SYNOPSIS: Shares of one of India’s leading electric vehicle manufacturers are in focus after Goldman Sachs downgraded the stock and halved its target price, cut FY26-FY28 revenue estimates, and projected mid-single-digit long-term market share.

Ola Electric Mobility Limited has stayed in the spotlight ever since its market debut. Over the past year, the company has struggled with declining market share, heavy cash burn, and weak stock market performance. This time, the shares are once again in focus after global brokerage Goldman Sachs downgraded the stock and reduced its target price sharply by 50 percent.

With a market cap of Rs. 11,137 crores, shares of Ola Electric Mobility Limited are currently trading in the red at Rs. 25.25, down by over 1 percent, as against its previous closing of Rs. 25.55 on BSE. So far in 2026, the stock has delivered negative returns of around 33 percent, as well as over 20 percent in the last one month.

Brokerage Target & Outlook

The global brokerage firm Goldman Sachs has downgraded the stock to a ‘neutral’ rating and cut its target price by 50 percent to Rs. 26 from Rs. 52 earlier. The revised target implies a limited upside of roughly 2 percent from the previous closing level, signalling a more cautious outlook on the company’s near- to medium-term prospects.

The brokerage has also reduced its revenue estimates for FY26 through FY28. It now projects the company’s market share to stabilise at mid single digits by FY30 and beyond, compared to earlier expectations of low-teens market share. It further noted that, at the current pace of EBITDA losses and capital expenditure, Ola’s cash burn could necessitate additional fundraising within the next 12 to 18 months.

According to the brokerage, a turnaround would require several structural improvements, including establishing a reliable and scalable servicing network, building a stable and experienced senior leadership team across functions, and enhancing product reliability ahead of the next industry product launch cycle.

Brokerage sentiment around the company has turned increasingly cautious in recent weeks. Citigroup also downgraded the stock from ‘buy’ to ‘sell’ and sharply reduced its target price by 51 percent to Rs. 27 from Rs. 55 earlier.

Citi attributed the downgrade to slower-than-anticipated EV penetration, ongoing market share erosion, and rising balance sheet concerns due to sustained cash burn. The brokerage also trimmed its financial projections and reduced its target EV/Sales multiple to 3.5x, reflecting a more conservative valuation approach amid operational headwinds. Similarly, Emkay Global Financial Services downgraded the stock from ‘buy’ to ‘sell’ and lowered its target price to Rs. 20 from Rs. 50 previously.

Emkay noted that the company’s Q3 FY26 performance was weaker than expected, even though the broader electric 2W opportunity in India remains structurally positive. While the industry has shown signs of recovery in penetration after a temporary slowdown following GST rate adjustments, the company’s volumes declined to around 32,000 units in Q3 FY26, accompanied by a further loss in market share.

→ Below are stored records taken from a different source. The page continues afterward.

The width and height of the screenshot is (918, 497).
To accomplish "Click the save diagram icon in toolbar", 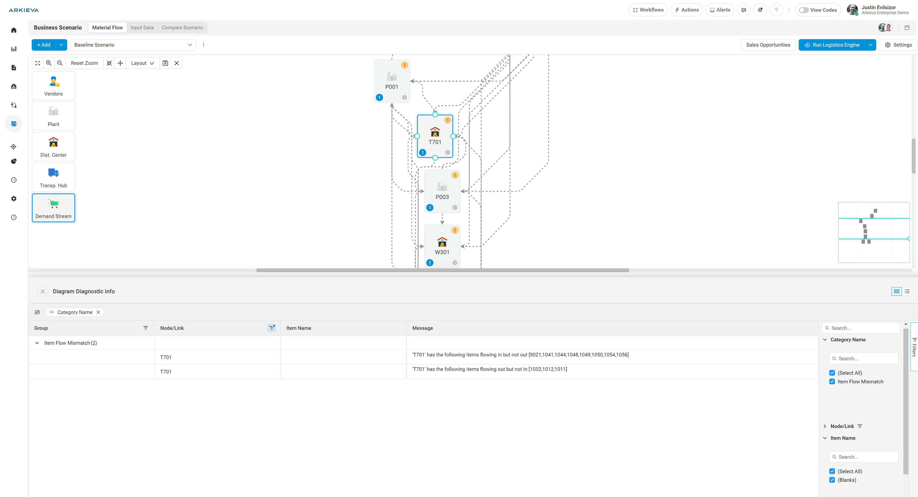I will pos(165,63).
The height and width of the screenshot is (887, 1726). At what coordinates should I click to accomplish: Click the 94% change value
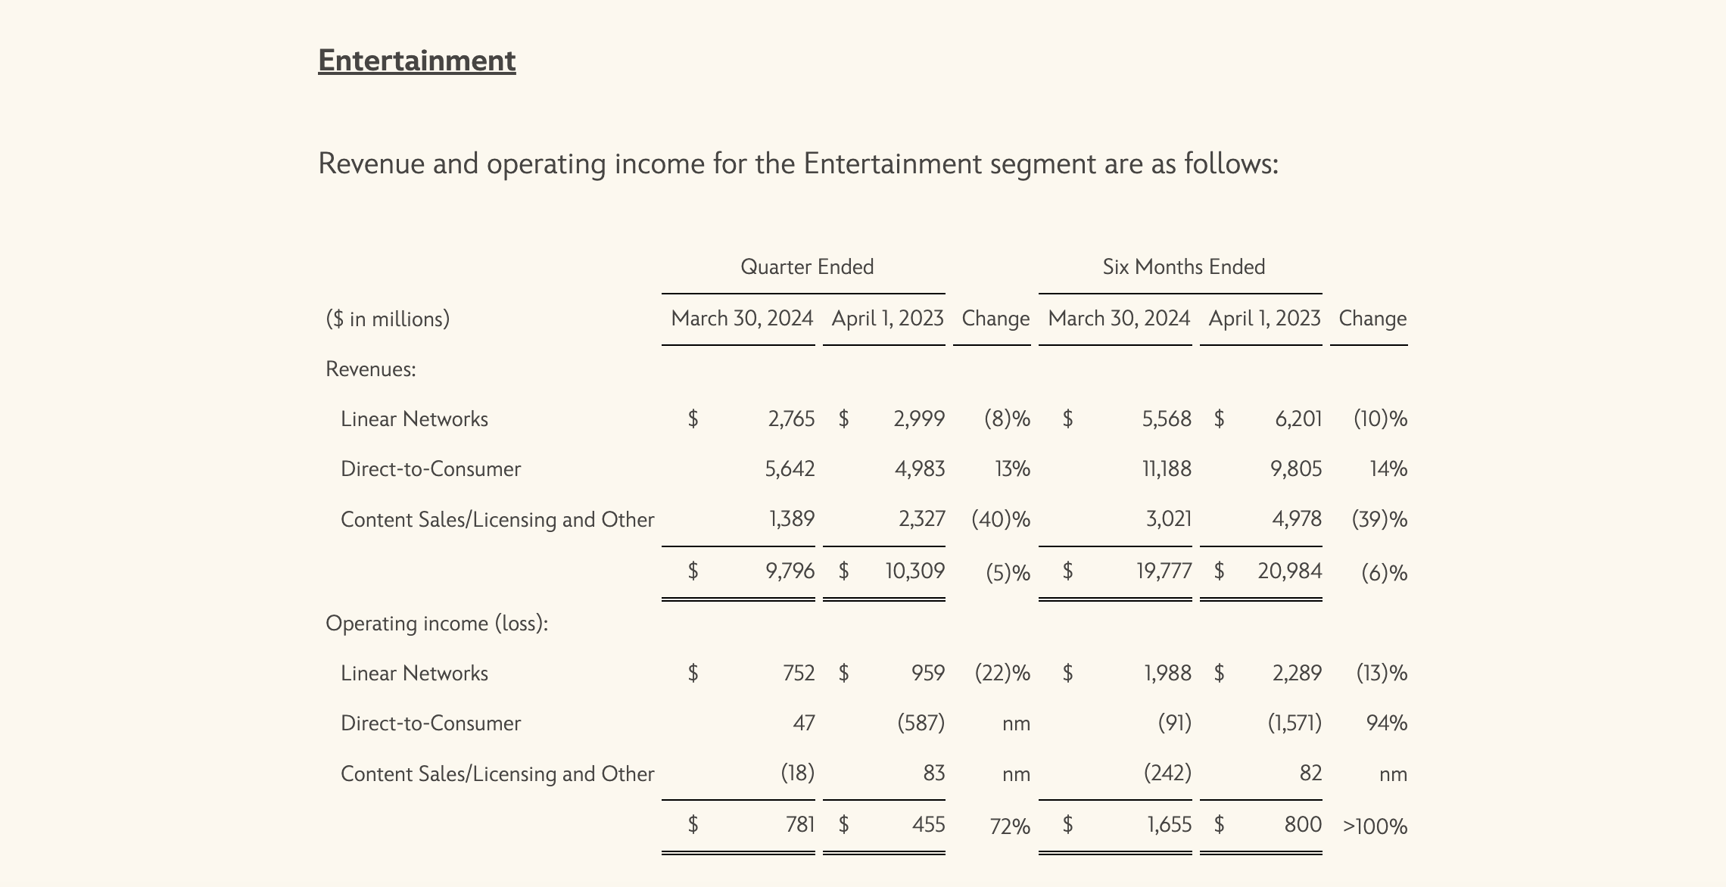tap(1386, 723)
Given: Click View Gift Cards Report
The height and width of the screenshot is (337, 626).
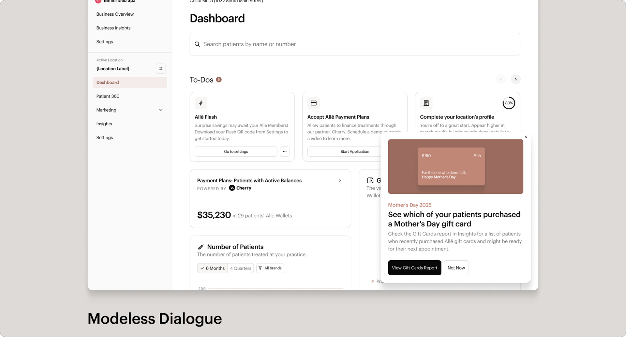Looking at the screenshot, I should pyautogui.click(x=414, y=268).
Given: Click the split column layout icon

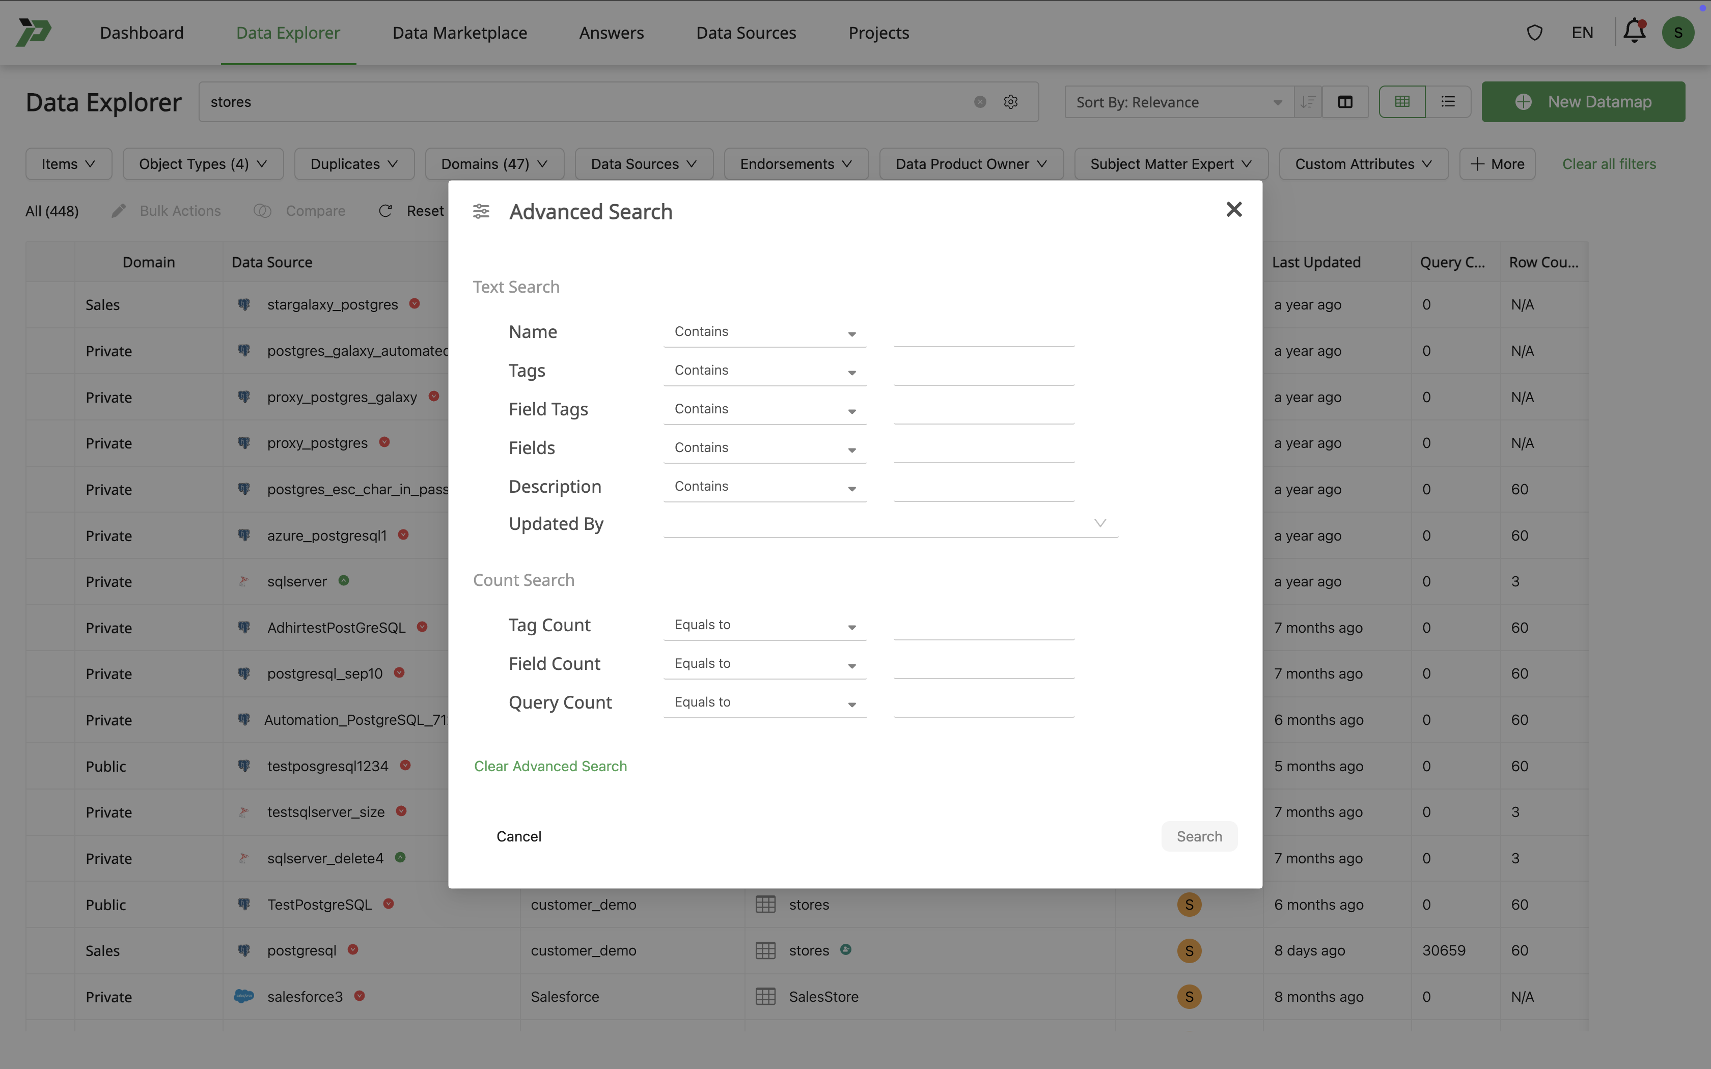Looking at the screenshot, I should point(1345,102).
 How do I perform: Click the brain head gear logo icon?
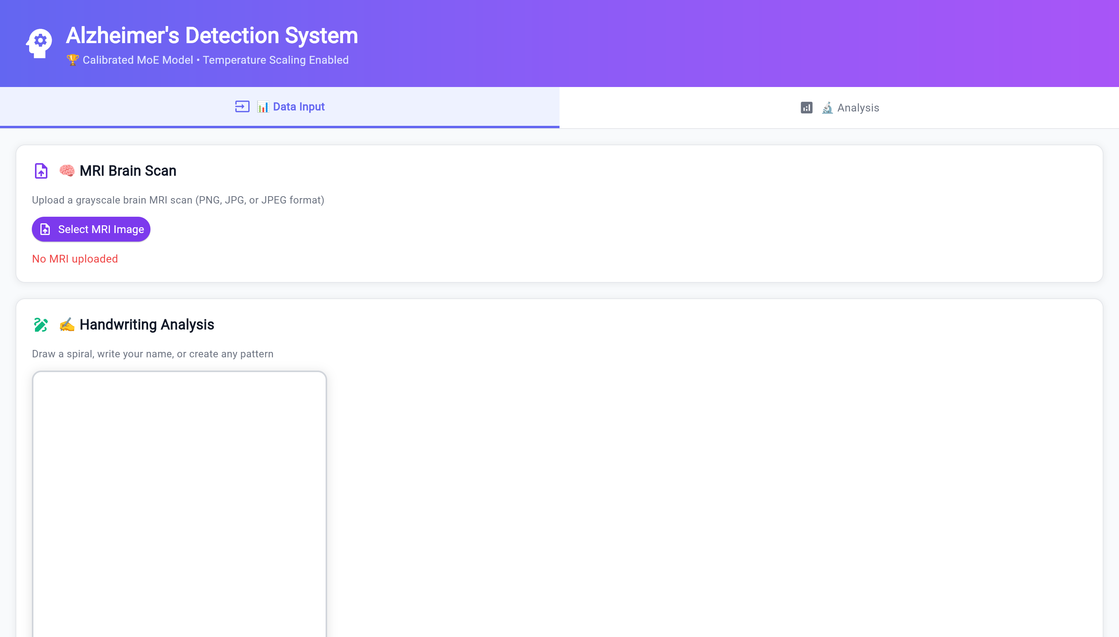click(39, 43)
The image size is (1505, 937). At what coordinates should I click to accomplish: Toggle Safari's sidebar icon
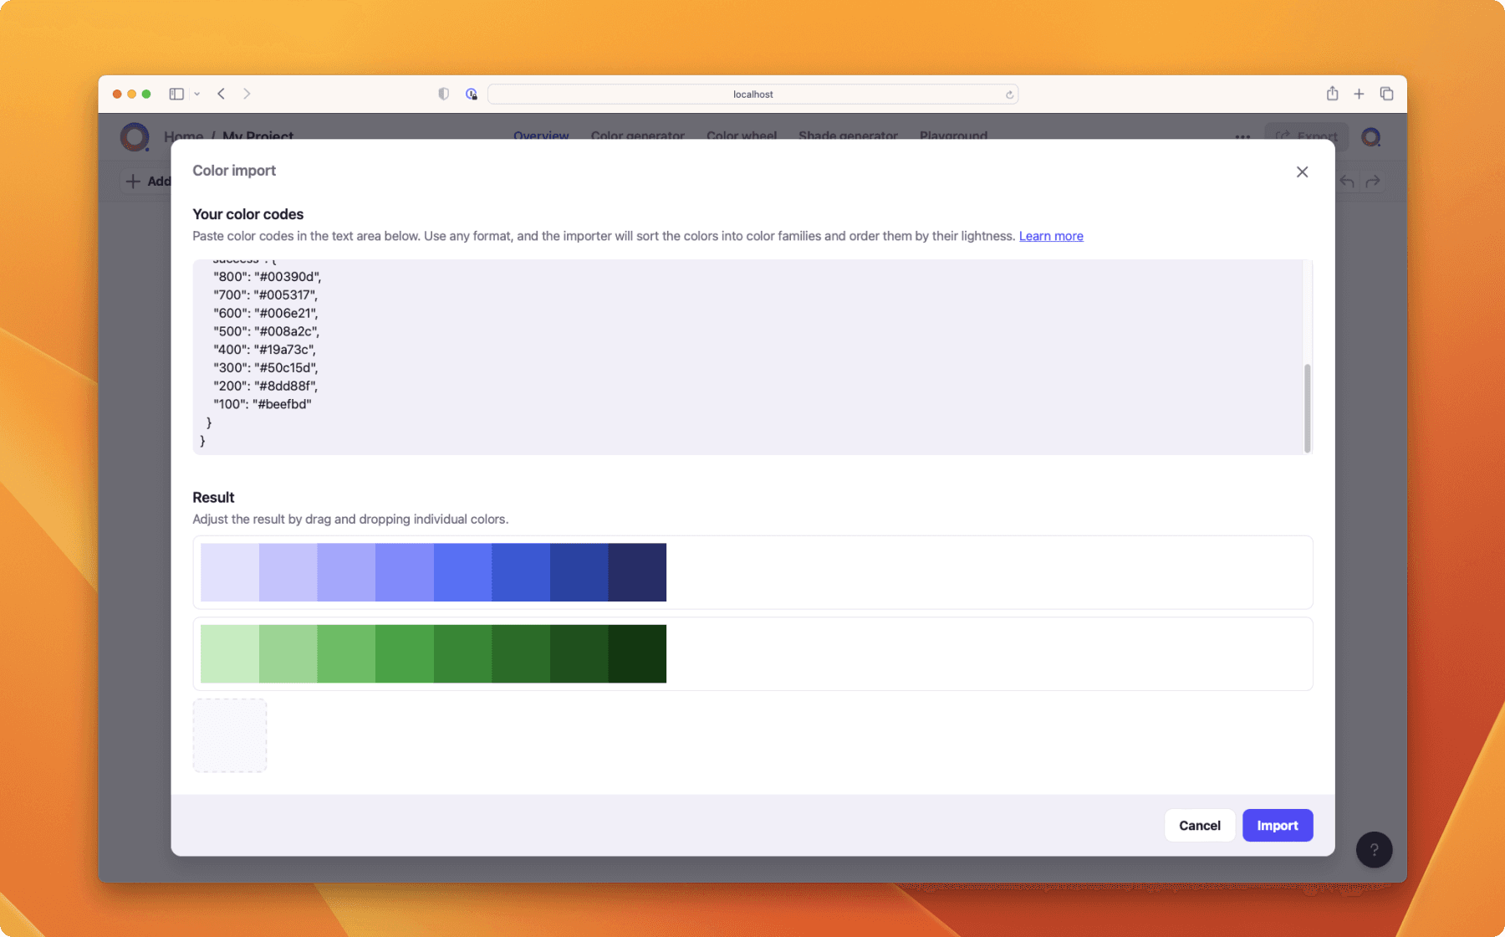pos(176,94)
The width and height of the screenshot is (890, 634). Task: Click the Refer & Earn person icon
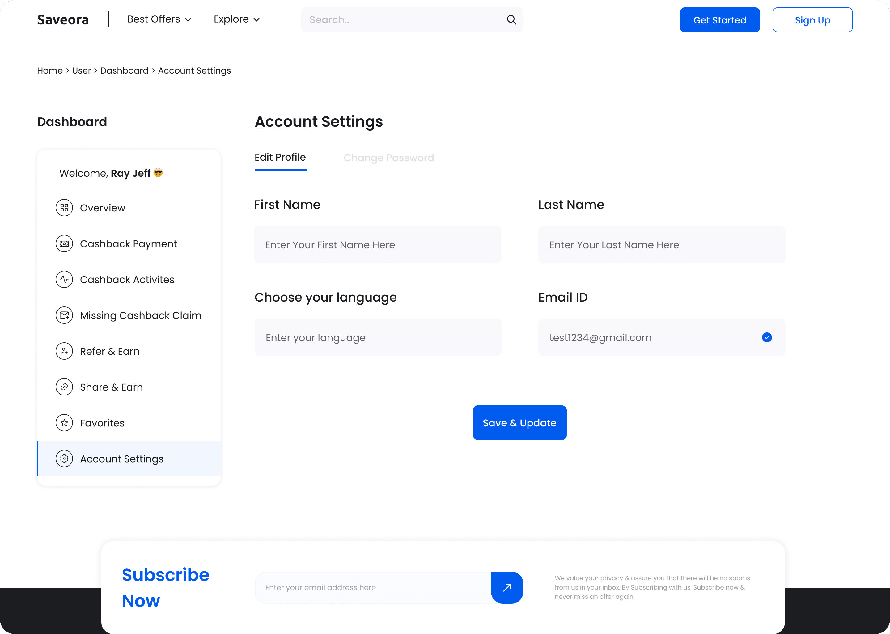pos(64,351)
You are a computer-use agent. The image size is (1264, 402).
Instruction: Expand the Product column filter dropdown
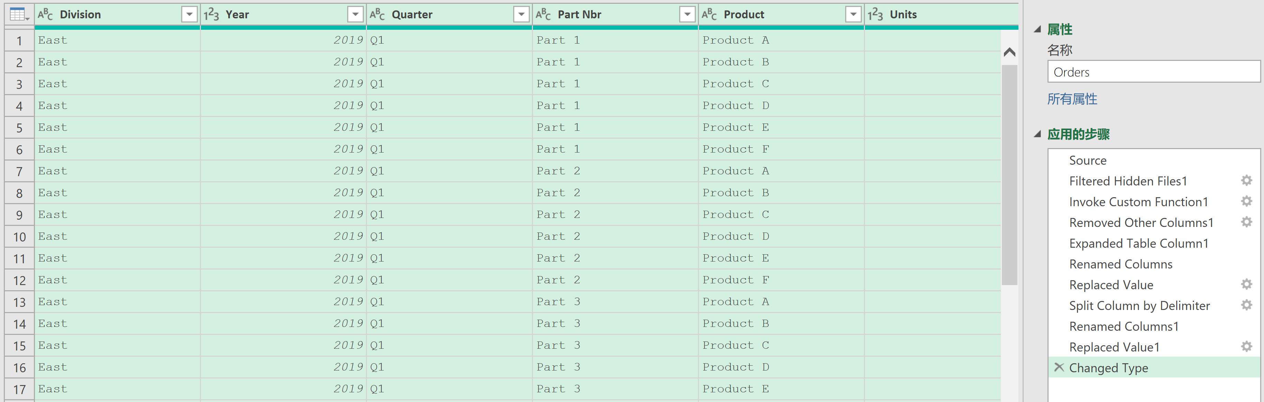[x=853, y=15]
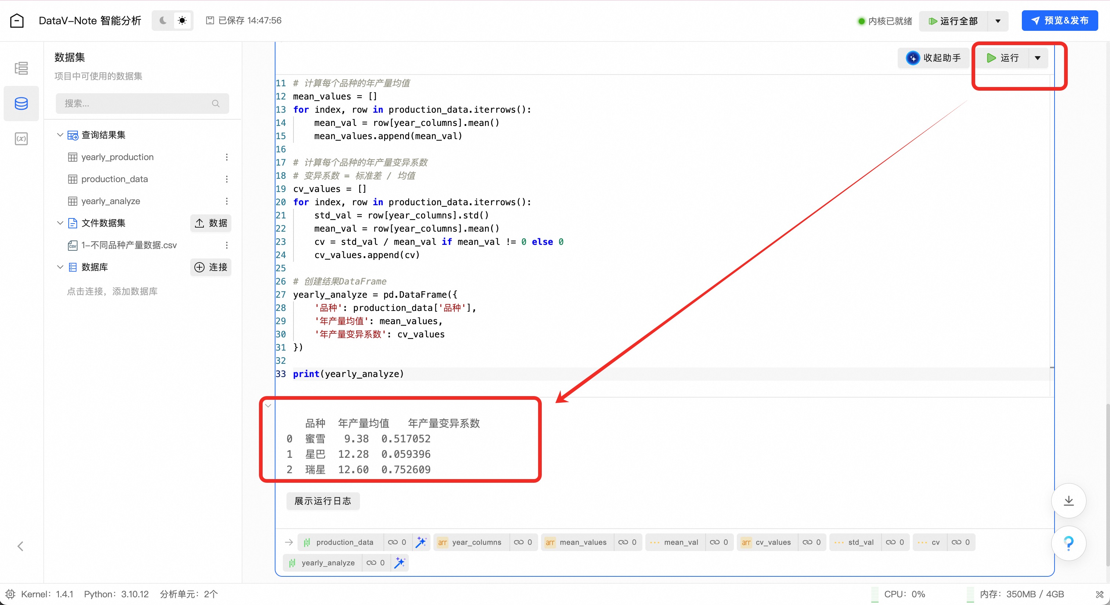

Financials, Promoter Pledge-Free & More:

Ola Electric Mobility Limited is an Indian electric vehicle (EV) manufacturer engaged in the development and production of EVs and core components, including battery packs, motors and vehicle frames through vertically integrated operations. It conducts in-house R&D and is building the Ola Gigafactory for cell production. Ola follows a direct-to-customer (D2C) distribution approach to sell its products.

For the quarter, the company posted a revenue from operations of Rs. 470 crores, reflecting a sequential decline of around 32 percent QoQ compared to Rs. 690 crores in Q2 FY26. Likewise, on a year-on-year basis, revenue fell by nearly 55 percent from Rs. 1,045 crores recorded in Q3 FY25.

Net loss for the quarter stood at Rs. 487 crores, reflecting a sequential increase of around 16 percent compared to Rs. 418 crores in Q2 FY26. However, on a year-on-year basis, losses narrowed by around 14 percent from Rs. 564 crore recorded in Q3 FY25.

On 18th December 2025, Ola announced that its promoter and CEO, Bhavish Aggarwal, had completed the sale of a small portion of his personal stake to fully repay a promoter-level loan of around Rs 260 crore.

Following this update, the company’s shares rose over 4 percent on 23rd December, as it announced that the proceeds from the stake sale were used for the repayment of debt, along with interest and related charges, while the remaining amount will be utilised to meet applicable tax liabilities in due course.

With the loan fully repaid, all promoter-level share pledges, aggregating to nearly 3.93 percent of the company’s total equity, have now been entirely released. After this transaction, the promoter group continues to hold a 34.6 percent stake in the company.